Pirata estava me esperando na saída da viela. Eu já sabia disso mesmo antes de chegar, o fato é que o cheiro horrível dele acusava sua presença a quilômetros de distancia.
Aquele sujeito não prestava. Aterrorizava a vida de todos os gatos do Campanário e fora dele. Nino é exemplo de toda a bullying que Pirata foi capaz de praticar contra ele e o quão fez esse pobre gato ficar complexado devido sua patinha torta.
Assim que cheguei seu olho brilhou (pois um era de vidro e eternamente brilhava) de malícia e fez uma breve reverencia.
- Milady! Quanto tempo!
Ele continuava a mesma desgraça de sempre: Tinha os pelos encardidos, mas toda aquela sujeira quebrava em teu olho azul frio e profundo. Patas machucadas, bigodes cortados e cicatriz na costela. Era assustador.
Todavia, não me punha medo.
- Oi – respondi sua saudação, seca.
- Bom trabalho, Nino. Agora pode dar um fora.
- Eu fico!
Nino protestou, mesmo aparentemente estar morrendo de medo daquele vagabundo.
- Fica sossegado, Nino. Pode ir – Amaciei o camarada.
- Mas Alice...
- Faz o que ela disse, seu mauricinho – disse Pirata, de saco cheio.
E Nino se foi. Confesso que sem a presença dele ficava um pouco desconfortável, mesmo ele somente atrapalhando.
- Só nós dois, milady... Sentiu saudades?
Deu um passo a frente, mas logo recuei.
- Pensei que você tivesse morto.
- Esqueceu que nós temos sete vidas?
- Pra que voltou, afinal? Te expulsaram da onde você estava?
- Voltei por você, Lady Alice. Não podia ir mais longe sem antes... te possuir.
- Cara, por que não vai ver se eu estou fazendo intercâmbio lá na Babilônia? Sai do meu pé!
Dei as costas para ele e pretendia voltar para casa. Aquele retardado só tomava meu tempo.
Mas um golpe pelas costas me fez cair e quando me dei por mim, ele tinha imobilizado meu corpo. 

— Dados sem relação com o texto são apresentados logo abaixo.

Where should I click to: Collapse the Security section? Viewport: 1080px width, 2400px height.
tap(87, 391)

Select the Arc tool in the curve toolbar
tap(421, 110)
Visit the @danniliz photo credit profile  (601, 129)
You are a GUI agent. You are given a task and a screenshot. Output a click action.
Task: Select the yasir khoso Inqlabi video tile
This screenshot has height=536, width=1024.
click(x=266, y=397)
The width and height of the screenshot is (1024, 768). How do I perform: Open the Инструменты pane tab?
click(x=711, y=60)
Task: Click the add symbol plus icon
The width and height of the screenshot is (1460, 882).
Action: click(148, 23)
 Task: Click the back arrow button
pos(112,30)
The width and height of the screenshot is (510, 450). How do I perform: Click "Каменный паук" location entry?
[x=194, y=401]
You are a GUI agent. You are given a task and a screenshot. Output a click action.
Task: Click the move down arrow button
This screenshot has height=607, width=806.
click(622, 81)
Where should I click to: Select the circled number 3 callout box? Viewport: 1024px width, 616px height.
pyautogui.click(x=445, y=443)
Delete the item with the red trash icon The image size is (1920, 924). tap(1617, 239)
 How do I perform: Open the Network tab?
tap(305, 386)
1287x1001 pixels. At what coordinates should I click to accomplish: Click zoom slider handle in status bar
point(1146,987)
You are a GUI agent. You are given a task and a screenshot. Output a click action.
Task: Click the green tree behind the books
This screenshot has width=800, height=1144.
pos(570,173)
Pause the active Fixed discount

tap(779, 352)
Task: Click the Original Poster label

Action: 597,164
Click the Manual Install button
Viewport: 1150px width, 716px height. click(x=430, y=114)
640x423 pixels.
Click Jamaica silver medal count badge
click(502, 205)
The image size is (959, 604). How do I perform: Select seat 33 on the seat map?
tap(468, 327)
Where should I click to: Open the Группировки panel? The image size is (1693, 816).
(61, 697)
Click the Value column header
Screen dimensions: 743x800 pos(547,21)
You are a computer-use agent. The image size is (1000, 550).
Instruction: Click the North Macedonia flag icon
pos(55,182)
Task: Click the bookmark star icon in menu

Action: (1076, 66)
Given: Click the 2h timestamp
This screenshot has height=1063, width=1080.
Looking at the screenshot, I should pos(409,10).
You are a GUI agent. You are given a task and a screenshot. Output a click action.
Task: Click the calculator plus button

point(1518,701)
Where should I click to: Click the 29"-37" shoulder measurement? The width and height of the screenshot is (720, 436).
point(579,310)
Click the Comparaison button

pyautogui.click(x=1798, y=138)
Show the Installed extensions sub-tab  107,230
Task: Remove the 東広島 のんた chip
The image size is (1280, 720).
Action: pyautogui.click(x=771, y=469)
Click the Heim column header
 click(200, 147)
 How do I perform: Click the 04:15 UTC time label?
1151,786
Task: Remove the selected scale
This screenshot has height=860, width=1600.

Regra #1: Nunca dê as costas para um inimigo.

Mas eu sempre me esqueço disso!

- Continua atrevida e petulante... Do jeitinho que eu gosto...
- Me solta, sua flanela de mecânico!
- É melhor ficar quietinha, Alice. Não é hora de me provocar.
- Por que acha que eu me envolveria com um andarilho que mora dentro de pneu feito você? Cai fora, criolo!
Senti sua pata afundando em meu pescoço. Já estava ficando difícil respirar. Nenhuma alma samaritana passava naquele instante perto da cena do atentado, nem mesmo Nino, o gato atrapalhão, que costuma chegar sempre quando a coisa ficava preta pro meu lado.
- Já disse para me soltar!
E desferi uma joelhada entre suas pernas. O babaca caiu na hora a se contorcer.

Regra #2: Quando seu inimigo é um macho, sempre apele para as partes baixas.

Era a hora da fuga. Levantei e corri como se não houvesse amanhã.
- Eu vou te pegar, Alice! Não importa onde estiver!
Aquele miado que ecoou entre a ruazinha que dava até em casa só me fez correr mais rápido, e em segundos já estava arranhando a janela. Aquela sensação de que ele chegaria a qualquer instante e me atacaria pelas costas quase me fez cair dura no chão.
- De novo, Alice?
Reclamou Anny, preguiçosa, sem mesmo se dar ao trabalho de abrir os olhos.
Mal ela entreabriu a janela e eu já estava dentro do quarto. Nunca fiquei tão feliz de ouvir aquela voz rouca de quem acabará de acordar derramando sermão.
Aquela noite eu não sairia de perto dela por nada.